Dataset entries:

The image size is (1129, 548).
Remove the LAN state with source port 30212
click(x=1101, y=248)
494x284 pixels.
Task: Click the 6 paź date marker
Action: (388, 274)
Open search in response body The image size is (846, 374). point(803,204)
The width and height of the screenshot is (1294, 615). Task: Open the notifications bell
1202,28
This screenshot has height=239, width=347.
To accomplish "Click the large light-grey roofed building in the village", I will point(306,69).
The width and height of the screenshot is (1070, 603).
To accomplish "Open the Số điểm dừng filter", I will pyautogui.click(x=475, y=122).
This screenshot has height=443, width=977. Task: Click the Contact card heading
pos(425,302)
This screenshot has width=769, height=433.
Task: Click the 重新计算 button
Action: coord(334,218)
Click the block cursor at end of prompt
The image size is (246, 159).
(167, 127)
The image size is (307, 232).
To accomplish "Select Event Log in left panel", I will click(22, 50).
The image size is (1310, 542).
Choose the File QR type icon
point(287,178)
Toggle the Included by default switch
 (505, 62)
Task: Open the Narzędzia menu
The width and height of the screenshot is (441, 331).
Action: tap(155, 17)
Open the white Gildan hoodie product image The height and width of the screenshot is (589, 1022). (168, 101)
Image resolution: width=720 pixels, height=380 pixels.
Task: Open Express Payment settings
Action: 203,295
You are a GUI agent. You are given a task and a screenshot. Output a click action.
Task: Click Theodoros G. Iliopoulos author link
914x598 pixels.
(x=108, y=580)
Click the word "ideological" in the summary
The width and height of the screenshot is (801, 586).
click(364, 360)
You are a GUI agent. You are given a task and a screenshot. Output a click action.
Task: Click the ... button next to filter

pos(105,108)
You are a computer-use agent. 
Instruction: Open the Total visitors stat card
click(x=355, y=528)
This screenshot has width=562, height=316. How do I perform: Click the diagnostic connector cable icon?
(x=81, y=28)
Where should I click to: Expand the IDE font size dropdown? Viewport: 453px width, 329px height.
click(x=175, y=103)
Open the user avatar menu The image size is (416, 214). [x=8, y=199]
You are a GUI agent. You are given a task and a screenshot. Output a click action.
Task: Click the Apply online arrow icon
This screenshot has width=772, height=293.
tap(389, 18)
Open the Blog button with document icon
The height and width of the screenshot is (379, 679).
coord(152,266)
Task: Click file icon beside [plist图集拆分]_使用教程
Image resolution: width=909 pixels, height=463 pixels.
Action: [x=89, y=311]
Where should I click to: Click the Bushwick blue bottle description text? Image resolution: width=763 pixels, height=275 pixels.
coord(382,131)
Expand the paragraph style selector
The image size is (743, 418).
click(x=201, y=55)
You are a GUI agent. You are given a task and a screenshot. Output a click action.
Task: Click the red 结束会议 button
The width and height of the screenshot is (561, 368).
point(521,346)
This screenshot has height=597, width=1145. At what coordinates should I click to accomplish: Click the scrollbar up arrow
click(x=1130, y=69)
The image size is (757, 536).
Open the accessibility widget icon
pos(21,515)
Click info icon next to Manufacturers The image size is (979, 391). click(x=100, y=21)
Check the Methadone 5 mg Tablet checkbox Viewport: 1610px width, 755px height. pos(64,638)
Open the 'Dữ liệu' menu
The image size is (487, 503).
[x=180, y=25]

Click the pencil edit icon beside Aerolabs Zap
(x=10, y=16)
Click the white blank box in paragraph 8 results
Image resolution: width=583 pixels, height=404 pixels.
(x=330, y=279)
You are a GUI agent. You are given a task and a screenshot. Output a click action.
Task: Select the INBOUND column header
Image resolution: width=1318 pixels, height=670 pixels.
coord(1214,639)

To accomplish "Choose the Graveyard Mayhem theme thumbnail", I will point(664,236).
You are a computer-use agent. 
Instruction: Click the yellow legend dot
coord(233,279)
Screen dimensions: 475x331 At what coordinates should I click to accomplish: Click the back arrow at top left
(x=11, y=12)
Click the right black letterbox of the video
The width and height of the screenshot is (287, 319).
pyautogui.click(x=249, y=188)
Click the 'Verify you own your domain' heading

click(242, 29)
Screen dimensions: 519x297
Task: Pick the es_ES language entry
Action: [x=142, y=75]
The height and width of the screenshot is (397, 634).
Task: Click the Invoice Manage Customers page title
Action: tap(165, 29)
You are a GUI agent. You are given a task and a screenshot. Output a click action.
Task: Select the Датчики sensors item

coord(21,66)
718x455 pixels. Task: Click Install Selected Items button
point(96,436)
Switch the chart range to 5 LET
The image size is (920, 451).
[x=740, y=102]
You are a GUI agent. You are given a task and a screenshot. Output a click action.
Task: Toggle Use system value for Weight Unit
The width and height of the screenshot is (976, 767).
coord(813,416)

What to work on: Each line of the records should be transcribed without change.

Answer area:
The image size is (1129, 548).
Remove the LAN state with source port 30212
click(x=1101, y=248)
494x284 pixels.
Task: Click the 6 paź date marker
Action: (388, 274)
Open search in response body The image size is (846, 374). point(803,204)
The width and height of the screenshot is (1294, 615). Task: Open the notifications bell
1202,28
This screenshot has height=239, width=347.
To accomplish "Click the large light-grey roofed building in the village", I will point(306,69).
The width and height of the screenshot is (1070, 603).
To accomplish "Open the Số điểm dừng filter", I will pyautogui.click(x=475, y=122).
This screenshot has height=443, width=977. Task: Click the Contact card heading
pos(425,302)
This screenshot has width=769, height=433.
Task: Click the 重新计算 button
Action: coord(334,218)
Click the block cursor at end of prompt
The image size is (246, 159).
(167, 127)
The image size is (307, 232).
To accomplish "Select Event Log in left panel", I will click(22, 50).
The image size is (1310, 542).
Choose the File QR type icon
point(287,178)
Toggle the Included by default switch
 (505, 62)
Task: Open the Narzędzia menu
The width and height of the screenshot is (441, 331).
Action: tap(155, 17)
Open the white Gildan hoodie product image The height and width of the screenshot is (589, 1022). (168, 101)
Image resolution: width=720 pixels, height=380 pixels.
Task: Open Express Payment settings
Action: 203,295
You are a GUI agent. You are given a task and a screenshot. Output a click action.
Task: Click Theodoros G. Iliopoulos author link
914x598 pixels.
(x=108, y=580)
Click the word "ideological" in the summary
The width and height of the screenshot is (801, 586).
click(364, 360)
You are a GUI agent. You are given a task and a screenshot. Output a click action.
Task: Click the ... button next to filter

pos(105,108)
You are a computer-use agent. 
Instruction: Open the Total visitors stat card
click(x=355, y=528)
This screenshot has width=562, height=316. How do I perform: Click the diagnostic connector cable icon?
(x=81, y=28)
Where should I click to: Expand the IDE font size dropdown? Viewport: 453px width, 329px height.
click(x=175, y=103)
Open the user avatar menu The image size is (416, 214). [x=8, y=199]
You are a GUI agent. You are given a task and a screenshot. Output a click action.
Task: Click the Apply online arrow icon
This screenshot has width=772, height=293.
tap(389, 18)
Open the Blog button with document icon
The height and width of the screenshot is (379, 679).
coord(152,266)
Task: Click file icon beside [plist图集拆分]_使用教程
Image resolution: width=909 pixels, height=463 pixels.
Action: [x=89, y=311]
Where should I click to: Click the Bushwick blue bottle description text? Image resolution: width=763 pixels, height=275 pixels.
coord(382,131)
Expand the paragraph style selector
The image size is (743, 418).
click(x=201, y=55)
You are a GUI agent. You are given a task and a screenshot. Output a click action.
Task: Click the red 结束会议 button
The width and height of the screenshot is (561, 368).
point(521,346)
This screenshot has height=597, width=1145. At what coordinates should I click to accomplish: Click the scrollbar up arrow
click(x=1130, y=69)
The image size is (757, 536).
Open the accessibility widget icon
pos(21,515)
Click info icon next to Manufacturers The image size is (979, 391). click(x=100, y=21)
Check the Methadone 5 mg Tablet checkbox Viewport: 1610px width, 755px height. pos(64,638)
Open the 'Dữ liệu' menu
The image size is (487, 503).
[x=180, y=25]

Click the pencil edit icon beside Aerolabs Zap
(x=10, y=16)
Click the white blank box in paragraph 8 results
Image resolution: width=583 pixels, height=404 pixels.
(x=330, y=279)
You are a GUI agent. You are given a task and a screenshot. Output a click action.
Task: Select the INBOUND column header
Image resolution: width=1318 pixels, height=670 pixels.
coord(1214,639)

To accomplish "Choose the Graveyard Mayhem theme thumbnail", I will point(664,236).
You are a computer-use agent. 
Instruction: Click the yellow legend dot
coord(233,279)
Screen dimensions: 475x331 At what coordinates should I click to accomplish: Click the back arrow at top left
(x=11, y=12)
Click the right black letterbox of the video
The width and height of the screenshot is (287, 319).
pyautogui.click(x=249, y=188)
Click the 'Verify you own your domain' heading

click(242, 29)
Screen dimensions: 519x297
Task: Pick the es_ES language entry
Action: [x=142, y=75]
The height and width of the screenshot is (397, 634).
Task: Click the Invoice Manage Customers page title
Action: tap(165, 29)
You are a GUI agent. You are given a task and a screenshot. Output a click action.
Task: Select the Датчики sensors item

coord(21,66)
718x455 pixels. Task: Click Install Selected Items button
point(96,436)
Switch the chart range to 5 LET
The image size is (920, 451).
[x=740, y=102]
You are a GUI agent. You are given a task and a screenshot. Output a click action.
Task: Toggle Use system value for Weight Unit
The width and height of the screenshot is (976, 767).
coord(813,416)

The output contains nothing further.